1. Globally, there are more than 10.35 million people held in prisons on any given day. The total annual global prison population is significantly greater due to high turnover in the incarcerated population. One third of the imprisoned people are in pretrial detention centres. The global incarceration rate has risen by 6% over the past 15 years and now stands at 144 per 100 000. Health in prisons is complicated by the elevated risk for the transmission of infectious diseases, including HIV, and by limited access to health services.
2. The prison population is unevenly distributed across countries. The United States of America (USA) has the largest incarceration rate and the greatest number of incarcerated persons in the world, comprising approximately 20% of the global total.

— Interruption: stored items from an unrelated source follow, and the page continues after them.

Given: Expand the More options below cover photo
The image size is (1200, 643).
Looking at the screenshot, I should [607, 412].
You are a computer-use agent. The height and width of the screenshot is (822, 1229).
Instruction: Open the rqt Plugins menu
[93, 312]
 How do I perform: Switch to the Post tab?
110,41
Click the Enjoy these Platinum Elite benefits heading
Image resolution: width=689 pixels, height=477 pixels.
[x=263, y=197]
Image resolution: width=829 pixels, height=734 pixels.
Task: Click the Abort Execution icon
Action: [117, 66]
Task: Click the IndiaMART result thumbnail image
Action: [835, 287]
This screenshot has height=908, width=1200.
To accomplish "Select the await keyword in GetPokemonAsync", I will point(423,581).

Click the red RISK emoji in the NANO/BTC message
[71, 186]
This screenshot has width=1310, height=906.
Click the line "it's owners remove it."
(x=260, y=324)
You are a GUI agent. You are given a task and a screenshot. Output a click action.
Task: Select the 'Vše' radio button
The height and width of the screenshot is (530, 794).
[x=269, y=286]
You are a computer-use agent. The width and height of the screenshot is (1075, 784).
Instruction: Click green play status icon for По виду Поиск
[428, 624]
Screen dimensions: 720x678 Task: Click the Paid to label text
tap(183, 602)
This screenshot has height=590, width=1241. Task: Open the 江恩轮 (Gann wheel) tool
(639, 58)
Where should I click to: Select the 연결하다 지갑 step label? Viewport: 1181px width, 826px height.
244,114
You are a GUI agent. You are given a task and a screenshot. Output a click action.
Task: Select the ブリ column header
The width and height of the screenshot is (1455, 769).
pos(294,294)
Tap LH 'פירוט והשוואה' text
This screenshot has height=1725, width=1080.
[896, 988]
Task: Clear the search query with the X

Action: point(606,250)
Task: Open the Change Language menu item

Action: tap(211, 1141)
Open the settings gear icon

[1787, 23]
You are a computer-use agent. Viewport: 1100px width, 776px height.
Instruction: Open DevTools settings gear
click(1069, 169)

3. HIV exists in prison settings in all regions of the world, although HIV prevalence within prison populations differs from region to region. HIV prevalence is especially high in subSaharan Africa (reflecting the high prevalence of HIV in the general population) and in eastern Europe and Asia (reflecting the large proportion of people who inject drugs who are incarcerated). A systematic review published in 2016,2 estimated that 389 000 (3.8%) people in prisons were living with HIV, 1.55 million were living with HCV (15.1%), 492 500 with chronic HBV infection (4.8%), and 286 000 with active tuberculosis (2.8%).
4. Since 2000, the total female prison population has increased by 50% compared to 18% among the male prison population. Women in prison represent 5–10% of the global prison population. However, HIV prevalence among women in prisons is typically higher than among men in prisons.
5. These data show that preventing and treating HIV infection in prisons is a worldwidechallenge. Places of incarceration are among the many settings where HIV infections can be prevented, and where people living with HIV can obtain a test to discover their HIV status and be provided with treatment and care. Like everyone else in society, the people held in these facilities have the right to health. The facilities have both a public health and human rights obligation to provide them with the necessary services and to help manage the HIV epidemic.4 People in incarceration therefore should be offered health services, as well as linkage to health services upon release and access to prevention services both inside and outside the facilities. Previous reports have shown that the health outcomes of prisoners and detainees, including key populations who are incarcerated, can improve significantly when treatment and comprehensive prevention programmes are available.